As discussed previously in this blog, Georgia veterans have a variety of benefits available at their disposal for which they may be eligible. However, it is important that veterans understand the differences between separate kinds of benefits and what Social Security disability benefits may mean for them.

First, it is important that veterans understand that they must fill out an application for Social Security benefits that is separate from the benefits that they may be eligible through the U.S. Department of Veterans Affairs. Social Security benefit claims are expedited for veterans, but they must still fill out the correct paperwork in order to apply.

Federal disability payments can come from the Social Security disability insurance program or from the Supplemental Security Income program. The latter program pays based on financial need, while the Social Security disability insurance program pays benefits only if a person has worked long enough and paid Social Security taxes.

When it comes to qualifying for disability payments, the Social Security Administration (SSA) uses a fairly strict definition of disability. More specifically, SSA determines whether a person is unable to do substantial work due to a serious medical condition. In order to qualify, the person’s medical condition must last or be expected to last at least one year or result in death. Accordingly, individuals who apply for Social Security disability benefits, including veterans, must be eligible for benefit pursuant to this definition in order for their applications to be approved.

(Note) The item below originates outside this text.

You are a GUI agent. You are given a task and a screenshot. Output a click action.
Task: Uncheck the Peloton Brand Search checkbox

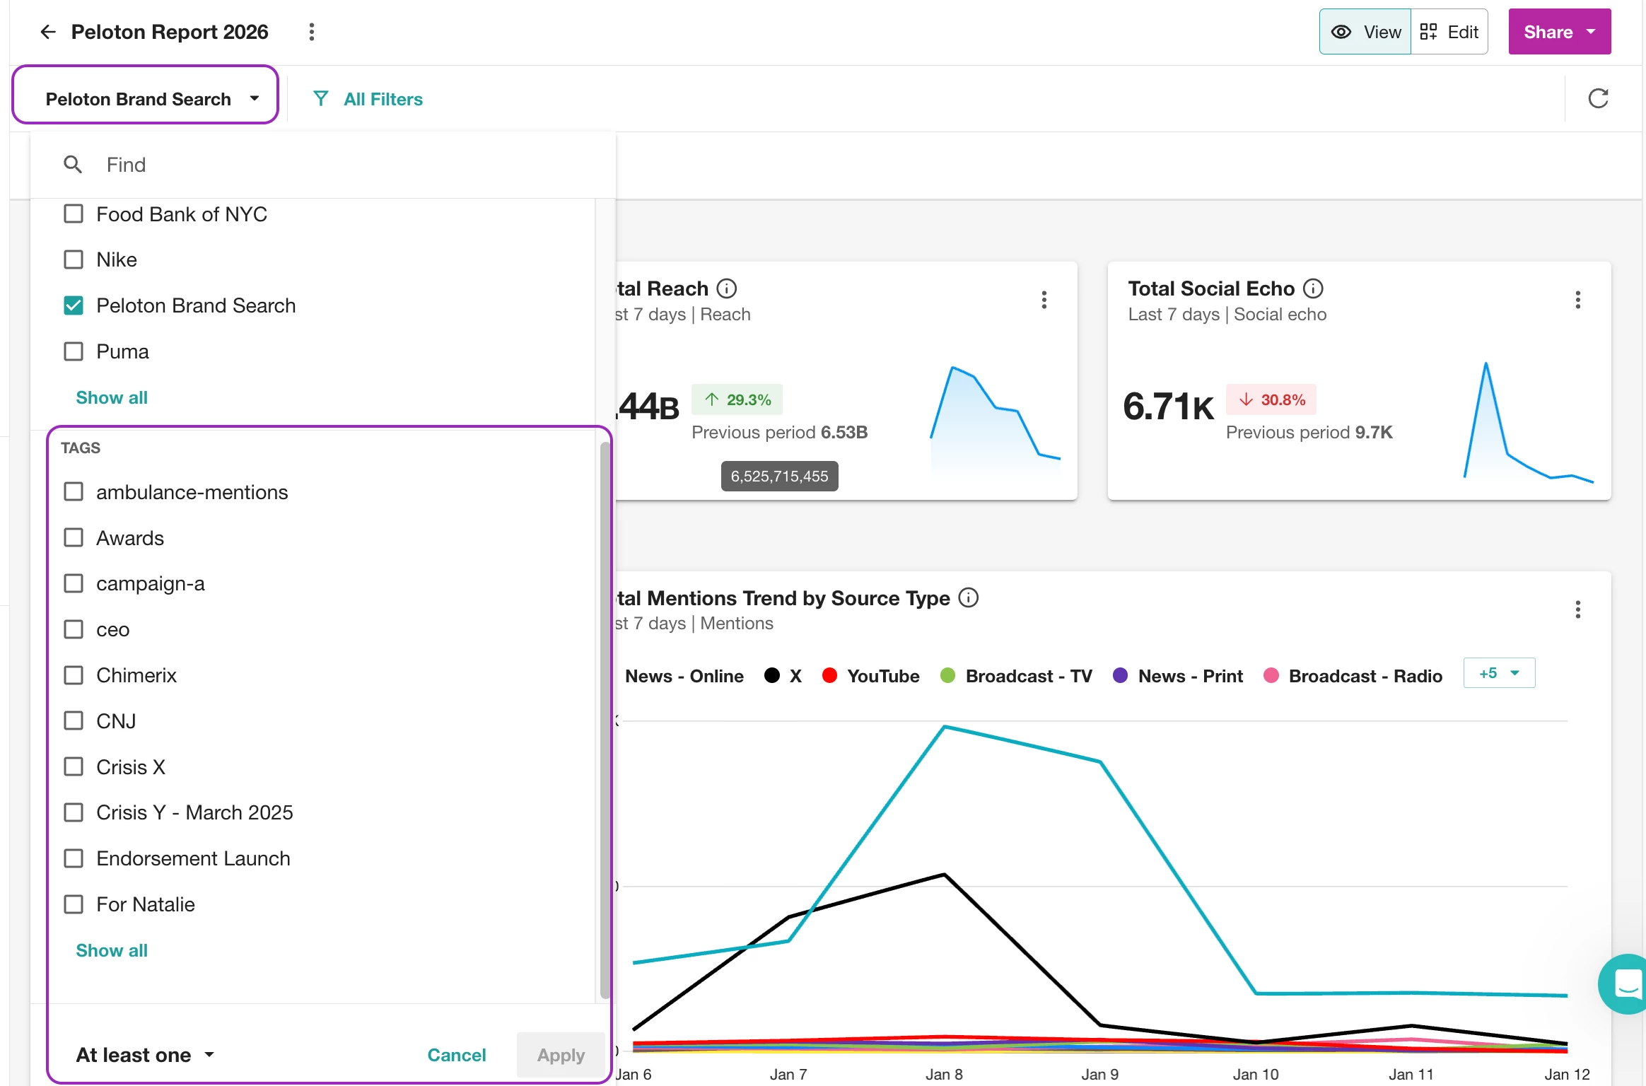(74, 305)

At the same time, the situation can be confusing when veterans are receiving military pay and are on active duty status. While these circumstances do not disqualify a person from receiving Social Security disability benefits, the individual’s work activity may be examined by SSA to determine whether the person is eligible for benefits. Accordingly, while veterans have benefits that may be available to them, they should understand the process and what circumstances may come into play during the application process.